*** Opening of Data for this exercise ***
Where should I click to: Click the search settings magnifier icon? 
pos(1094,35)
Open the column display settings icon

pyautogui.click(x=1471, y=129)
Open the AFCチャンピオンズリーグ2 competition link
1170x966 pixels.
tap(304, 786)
*** Close of Data for this exercise ***
*Your objective*. The records above are to be given again in full, word for word.

*Problem solution*.
Where should I click to: Click the search settings magnifier icon? 
pos(1094,35)
Open the column display settings icon

pyautogui.click(x=1471, y=129)
Open the AFCチャンピオンズリーグ2 competition link
1170x966 pixels.
tap(304, 786)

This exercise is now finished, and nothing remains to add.